Colorful 3-D diagrams unfolded in the air to supplement the text.

Earth-Mars passages launched when the planets are not in their most favorable configurations require more fusion boosts and higher speeds. Elongated, faster ship coursesas opposed to “fatter” and slower coursestake liners within the orbit of Venus, and occasionally within the orbit of Mercury, with greater exposure to solar radiation. Medical nano has advanced to where radiation damage in passengers can be repaired quickly and efficiently, eliminating ill effects from even the closest “sun-graving” passages

What if I wasn’t cut out for space flight?

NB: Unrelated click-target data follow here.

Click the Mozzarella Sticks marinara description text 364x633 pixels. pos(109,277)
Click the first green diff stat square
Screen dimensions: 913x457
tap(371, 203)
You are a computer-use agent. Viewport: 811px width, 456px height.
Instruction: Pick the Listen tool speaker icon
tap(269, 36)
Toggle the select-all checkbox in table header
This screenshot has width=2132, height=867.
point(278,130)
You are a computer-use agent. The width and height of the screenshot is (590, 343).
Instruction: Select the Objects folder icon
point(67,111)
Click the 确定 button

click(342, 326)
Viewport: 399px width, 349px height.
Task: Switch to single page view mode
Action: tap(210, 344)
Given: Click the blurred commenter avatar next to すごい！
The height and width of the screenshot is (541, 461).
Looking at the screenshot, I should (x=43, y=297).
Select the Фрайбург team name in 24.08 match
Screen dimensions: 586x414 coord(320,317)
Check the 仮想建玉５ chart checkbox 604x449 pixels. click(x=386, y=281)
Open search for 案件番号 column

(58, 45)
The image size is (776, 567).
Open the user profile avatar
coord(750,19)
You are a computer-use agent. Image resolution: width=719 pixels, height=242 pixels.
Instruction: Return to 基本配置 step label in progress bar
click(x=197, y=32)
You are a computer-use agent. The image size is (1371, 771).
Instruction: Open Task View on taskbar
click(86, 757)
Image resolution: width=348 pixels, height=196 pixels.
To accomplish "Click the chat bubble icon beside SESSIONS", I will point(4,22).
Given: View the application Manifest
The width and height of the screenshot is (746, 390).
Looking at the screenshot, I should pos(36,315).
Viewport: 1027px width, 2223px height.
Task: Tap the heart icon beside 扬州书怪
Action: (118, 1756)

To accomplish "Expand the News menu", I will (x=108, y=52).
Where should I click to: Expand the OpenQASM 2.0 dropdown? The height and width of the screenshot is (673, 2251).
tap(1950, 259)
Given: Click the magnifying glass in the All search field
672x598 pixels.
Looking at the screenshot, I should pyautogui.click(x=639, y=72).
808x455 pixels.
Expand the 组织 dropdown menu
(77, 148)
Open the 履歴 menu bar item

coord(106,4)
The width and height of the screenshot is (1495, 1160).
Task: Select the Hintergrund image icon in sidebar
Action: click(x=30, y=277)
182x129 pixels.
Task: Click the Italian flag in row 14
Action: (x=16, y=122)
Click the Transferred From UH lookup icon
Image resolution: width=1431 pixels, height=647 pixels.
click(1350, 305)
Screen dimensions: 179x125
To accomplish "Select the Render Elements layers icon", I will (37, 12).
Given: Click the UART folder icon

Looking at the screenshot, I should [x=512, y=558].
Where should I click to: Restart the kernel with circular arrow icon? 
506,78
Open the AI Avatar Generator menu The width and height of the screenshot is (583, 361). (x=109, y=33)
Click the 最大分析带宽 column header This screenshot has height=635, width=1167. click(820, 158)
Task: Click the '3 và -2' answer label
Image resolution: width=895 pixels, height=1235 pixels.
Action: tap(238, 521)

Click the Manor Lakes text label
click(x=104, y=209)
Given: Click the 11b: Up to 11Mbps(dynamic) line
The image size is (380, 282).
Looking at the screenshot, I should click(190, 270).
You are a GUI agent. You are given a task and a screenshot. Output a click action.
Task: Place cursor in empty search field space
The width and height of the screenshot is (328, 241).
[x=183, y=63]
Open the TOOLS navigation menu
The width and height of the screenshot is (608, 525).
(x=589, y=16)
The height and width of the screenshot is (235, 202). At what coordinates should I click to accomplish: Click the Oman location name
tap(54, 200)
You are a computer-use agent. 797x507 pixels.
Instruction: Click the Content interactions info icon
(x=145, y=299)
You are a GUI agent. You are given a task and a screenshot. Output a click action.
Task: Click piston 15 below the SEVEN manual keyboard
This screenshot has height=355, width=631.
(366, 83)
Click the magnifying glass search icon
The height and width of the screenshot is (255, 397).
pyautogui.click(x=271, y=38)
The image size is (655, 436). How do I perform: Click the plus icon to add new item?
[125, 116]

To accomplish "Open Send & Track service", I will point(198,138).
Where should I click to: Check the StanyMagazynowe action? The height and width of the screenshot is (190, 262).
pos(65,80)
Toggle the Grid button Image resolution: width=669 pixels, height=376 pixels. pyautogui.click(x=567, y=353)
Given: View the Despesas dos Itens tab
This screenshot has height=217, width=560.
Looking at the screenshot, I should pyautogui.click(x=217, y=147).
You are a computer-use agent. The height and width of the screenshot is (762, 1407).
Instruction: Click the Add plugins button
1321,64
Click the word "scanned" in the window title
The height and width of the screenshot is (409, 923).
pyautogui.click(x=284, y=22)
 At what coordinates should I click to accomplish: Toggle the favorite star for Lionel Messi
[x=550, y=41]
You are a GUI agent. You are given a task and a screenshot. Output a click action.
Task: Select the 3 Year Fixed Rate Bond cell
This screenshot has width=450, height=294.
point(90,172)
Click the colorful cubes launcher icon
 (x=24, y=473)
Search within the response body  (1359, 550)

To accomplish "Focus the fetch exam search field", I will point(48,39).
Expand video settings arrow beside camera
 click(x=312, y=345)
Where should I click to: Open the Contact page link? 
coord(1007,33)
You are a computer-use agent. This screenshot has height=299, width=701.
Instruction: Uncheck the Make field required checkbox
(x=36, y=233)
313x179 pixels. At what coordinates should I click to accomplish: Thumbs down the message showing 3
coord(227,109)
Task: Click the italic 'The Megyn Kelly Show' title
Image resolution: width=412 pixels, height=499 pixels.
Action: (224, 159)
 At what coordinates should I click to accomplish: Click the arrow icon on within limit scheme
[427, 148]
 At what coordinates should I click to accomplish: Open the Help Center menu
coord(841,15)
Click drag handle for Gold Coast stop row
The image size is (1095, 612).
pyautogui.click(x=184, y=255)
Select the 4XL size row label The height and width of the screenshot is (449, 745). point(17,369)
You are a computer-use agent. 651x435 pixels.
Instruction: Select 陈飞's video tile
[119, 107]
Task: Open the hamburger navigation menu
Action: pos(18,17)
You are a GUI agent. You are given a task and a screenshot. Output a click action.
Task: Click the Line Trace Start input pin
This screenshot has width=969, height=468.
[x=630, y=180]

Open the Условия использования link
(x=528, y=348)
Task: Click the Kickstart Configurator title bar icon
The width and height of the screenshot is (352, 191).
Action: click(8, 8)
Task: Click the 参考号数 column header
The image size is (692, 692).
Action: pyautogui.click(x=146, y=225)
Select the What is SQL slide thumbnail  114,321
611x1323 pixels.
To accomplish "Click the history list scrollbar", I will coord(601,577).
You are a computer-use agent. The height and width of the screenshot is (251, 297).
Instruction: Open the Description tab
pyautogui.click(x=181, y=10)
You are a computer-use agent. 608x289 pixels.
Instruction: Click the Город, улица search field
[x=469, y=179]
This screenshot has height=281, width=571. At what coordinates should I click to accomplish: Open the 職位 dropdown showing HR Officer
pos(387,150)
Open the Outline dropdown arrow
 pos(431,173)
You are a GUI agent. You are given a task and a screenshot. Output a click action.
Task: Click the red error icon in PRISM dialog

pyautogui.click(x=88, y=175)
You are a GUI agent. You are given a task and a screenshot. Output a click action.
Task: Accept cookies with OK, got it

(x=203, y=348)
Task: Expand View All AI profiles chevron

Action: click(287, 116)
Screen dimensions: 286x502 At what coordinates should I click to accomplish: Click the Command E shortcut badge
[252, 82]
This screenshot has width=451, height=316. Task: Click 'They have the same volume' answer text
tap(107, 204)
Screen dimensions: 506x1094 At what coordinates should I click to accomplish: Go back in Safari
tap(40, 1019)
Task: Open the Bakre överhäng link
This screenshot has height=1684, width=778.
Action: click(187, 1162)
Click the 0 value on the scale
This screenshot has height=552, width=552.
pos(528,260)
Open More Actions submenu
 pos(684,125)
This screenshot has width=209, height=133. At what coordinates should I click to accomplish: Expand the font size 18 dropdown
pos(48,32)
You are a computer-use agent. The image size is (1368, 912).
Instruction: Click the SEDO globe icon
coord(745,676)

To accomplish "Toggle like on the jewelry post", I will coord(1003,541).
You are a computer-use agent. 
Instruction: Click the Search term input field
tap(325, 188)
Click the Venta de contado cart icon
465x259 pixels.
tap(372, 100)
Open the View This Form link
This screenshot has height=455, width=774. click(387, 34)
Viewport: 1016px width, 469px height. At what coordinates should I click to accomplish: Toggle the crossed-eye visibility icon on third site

I had passed the examinations well enough — but there were instances of space-intolerant passengers having to be sedated if warm sleep cubicles weren’t available.

Eight months of horror seemed to stretch before me. The cabin closed in, the air tasted stale. I imagined Bithras pawing me. I would clobber him. He wouldn’t be nearly as understanding as he should be, and I would be fired before reaching Earth. I would have no option but to return at the next available opportunity, another ten or even twelve months in space… I would go insane and start screaming. The ship’s medical arbeiter would pump me full of drugs and I would enter that horrid state described in pop LitVids, caught between worlds, mind drifting free of my body with nowhere to go, away from the humanized spheres, forced to consort with elder monstrosities.

I started to giggle. The elder monstrosities would find me inexpressibly boring and reject me. Absolutely nobody and nothing to talk to, career ruined, I would end up counseling asteroid miners in how to program their prosthetutes for more lifelike behavior.

The giggles turned to laughter. I rolled over in my bunk and stifled the noise. The laughter was not pleasant — it sounded forced and harsh- — but it was effective. I rolled on my back, fears quelled.